TASK ITEM: A word-for-word restatement of the full listing is required.

------------

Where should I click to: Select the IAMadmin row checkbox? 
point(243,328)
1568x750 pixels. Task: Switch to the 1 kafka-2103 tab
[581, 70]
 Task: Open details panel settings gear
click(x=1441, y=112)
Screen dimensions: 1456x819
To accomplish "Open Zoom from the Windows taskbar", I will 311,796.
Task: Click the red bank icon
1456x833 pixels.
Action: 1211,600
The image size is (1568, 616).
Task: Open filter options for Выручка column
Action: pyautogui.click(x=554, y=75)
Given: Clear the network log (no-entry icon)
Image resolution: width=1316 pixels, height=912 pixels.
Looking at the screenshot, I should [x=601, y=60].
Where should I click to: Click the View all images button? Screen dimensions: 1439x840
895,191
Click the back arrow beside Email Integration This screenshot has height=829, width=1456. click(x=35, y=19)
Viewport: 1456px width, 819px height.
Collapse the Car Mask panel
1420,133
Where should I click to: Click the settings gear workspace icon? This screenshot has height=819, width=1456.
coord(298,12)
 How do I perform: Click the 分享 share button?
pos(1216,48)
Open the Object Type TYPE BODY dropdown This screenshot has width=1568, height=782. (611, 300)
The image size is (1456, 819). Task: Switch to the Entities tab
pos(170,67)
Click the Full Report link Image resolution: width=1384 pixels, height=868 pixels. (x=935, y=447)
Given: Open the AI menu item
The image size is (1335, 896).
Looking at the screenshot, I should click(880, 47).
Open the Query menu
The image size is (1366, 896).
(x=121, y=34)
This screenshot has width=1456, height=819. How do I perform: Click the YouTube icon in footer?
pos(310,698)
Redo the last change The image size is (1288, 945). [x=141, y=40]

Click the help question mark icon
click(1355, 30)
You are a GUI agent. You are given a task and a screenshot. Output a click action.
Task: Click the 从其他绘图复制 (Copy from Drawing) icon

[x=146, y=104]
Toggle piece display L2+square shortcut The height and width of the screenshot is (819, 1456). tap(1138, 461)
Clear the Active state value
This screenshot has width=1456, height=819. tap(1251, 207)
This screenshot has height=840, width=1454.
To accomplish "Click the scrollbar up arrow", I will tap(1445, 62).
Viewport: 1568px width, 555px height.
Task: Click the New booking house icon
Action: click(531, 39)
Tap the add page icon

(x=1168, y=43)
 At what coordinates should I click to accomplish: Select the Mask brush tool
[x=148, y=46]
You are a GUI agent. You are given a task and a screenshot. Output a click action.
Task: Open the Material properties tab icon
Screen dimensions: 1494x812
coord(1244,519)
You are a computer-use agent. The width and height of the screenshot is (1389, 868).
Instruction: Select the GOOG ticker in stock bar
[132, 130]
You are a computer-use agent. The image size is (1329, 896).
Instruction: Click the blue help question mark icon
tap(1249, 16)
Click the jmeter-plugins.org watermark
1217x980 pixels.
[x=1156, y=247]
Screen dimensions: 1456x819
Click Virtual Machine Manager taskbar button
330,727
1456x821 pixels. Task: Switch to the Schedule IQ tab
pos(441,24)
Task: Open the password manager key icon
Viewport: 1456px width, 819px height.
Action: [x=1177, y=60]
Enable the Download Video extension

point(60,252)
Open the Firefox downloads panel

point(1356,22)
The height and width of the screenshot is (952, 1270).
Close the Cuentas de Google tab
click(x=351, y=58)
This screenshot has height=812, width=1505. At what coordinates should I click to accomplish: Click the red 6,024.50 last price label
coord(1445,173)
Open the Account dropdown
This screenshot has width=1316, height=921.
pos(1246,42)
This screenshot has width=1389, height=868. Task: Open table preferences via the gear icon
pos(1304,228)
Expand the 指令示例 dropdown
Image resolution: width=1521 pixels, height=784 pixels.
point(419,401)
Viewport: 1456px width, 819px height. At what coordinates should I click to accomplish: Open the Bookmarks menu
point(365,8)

------------

TASK OUTPUT:
Where should I click to: Select the IAMadmin row checkbox? 
point(243,328)
1568x750 pixels. Task: Switch to the 1 kafka-2103 tab
[581, 70]
 Task: Open details panel settings gear
click(x=1441, y=112)
Screen dimensions: 1456x819
To accomplish "Open Zoom from the Windows taskbar", I will 311,796.
Task: Click the red bank icon
1456x833 pixels.
Action: 1211,600
The image size is (1568, 616).
Task: Open filter options for Выручка column
Action: pyautogui.click(x=554, y=75)
Given: Clear the network log (no-entry icon)
Image resolution: width=1316 pixels, height=912 pixels.
Looking at the screenshot, I should [x=601, y=60].
Where should I click to: Click the View all images button? Screen dimensions: 1439x840
895,191
Click the back arrow beside Email Integration This screenshot has height=829, width=1456. click(x=35, y=19)
Viewport: 1456px width, 819px height.
Collapse the Car Mask panel
1420,133
Where should I click to: Click the settings gear workspace icon? This screenshot has height=819, width=1456.
coord(298,12)
 How do I perform: Click the 分享 share button?
pos(1216,48)
Open the Object Type TYPE BODY dropdown This screenshot has width=1568, height=782. (611, 300)
The image size is (1456, 819). Task: Switch to the Entities tab
pos(170,67)
Click the Full Report link Image resolution: width=1384 pixels, height=868 pixels. (x=935, y=447)
Given: Open the AI menu item
The image size is (1335, 896).
Looking at the screenshot, I should click(880, 47).
Open the Query menu
The image size is (1366, 896).
(x=121, y=34)
This screenshot has width=1456, height=819. How do I perform: Click the YouTube icon in footer?
pos(310,698)
Redo the last change The image size is (1288, 945). [x=141, y=40]

Click the help question mark icon
click(1355, 30)
You are a GUI agent. You are given a task and a screenshot. Output a click action.
Task: Click the 从其他绘图复制 (Copy from Drawing) icon

[x=146, y=104]
Toggle piece display L2+square shortcut The height and width of the screenshot is (819, 1456). tap(1138, 461)
Clear the Active state value
This screenshot has width=1456, height=819. tap(1251, 207)
This screenshot has height=840, width=1454.
To accomplish "Click the scrollbar up arrow", I will tap(1445, 62).
Viewport: 1568px width, 555px height.
Task: Click the New booking house icon
Action: click(531, 39)
Tap the add page icon

(x=1168, y=43)
 At what coordinates should I click to accomplish: Select the Mask brush tool
[x=148, y=46]
You are a GUI agent. You are given a task and a screenshot. Output a click action.
Task: Open the Material properties tab icon
Screen dimensions: 1494x812
coord(1244,519)
You are a computer-use agent. The width and height of the screenshot is (1389, 868).
Instruction: Select the GOOG ticker in stock bar
[132, 130]
You are a computer-use agent. The image size is (1329, 896).
Instruction: Click the blue help question mark icon
tap(1249, 16)
Click the jmeter-plugins.org watermark
1217x980 pixels.
[x=1156, y=247]
Screen dimensions: 1456x819
Click Virtual Machine Manager taskbar button
330,727
1456x821 pixels. Task: Switch to the Schedule IQ tab
pos(441,24)
Task: Open the password manager key icon
Viewport: 1456px width, 819px height.
Action: [x=1177, y=60]
Enable the Download Video extension

point(60,252)
Open the Firefox downloads panel

point(1356,22)
The height and width of the screenshot is (952, 1270).
Close the Cuentas de Google tab
click(x=351, y=58)
This screenshot has height=812, width=1505. At what coordinates should I click to accomplish: Click the red 6,024.50 last price label
coord(1445,173)
Open the Account dropdown
This screenshot has width=1316, height=921.
pos(1246,42)
This screenshot has width=1389, height=868. Task: Open table preferences via the gear icon
pos(1304,228)
Expand the 指令示例 dropdown
Image resolution: width=1521 pixels, height=784 pixels.
point(419,401)
Viewport: 1456px width, 819px height. At what coordinates should I click to accomplish: Open the Bookmarks menu
point(365,8)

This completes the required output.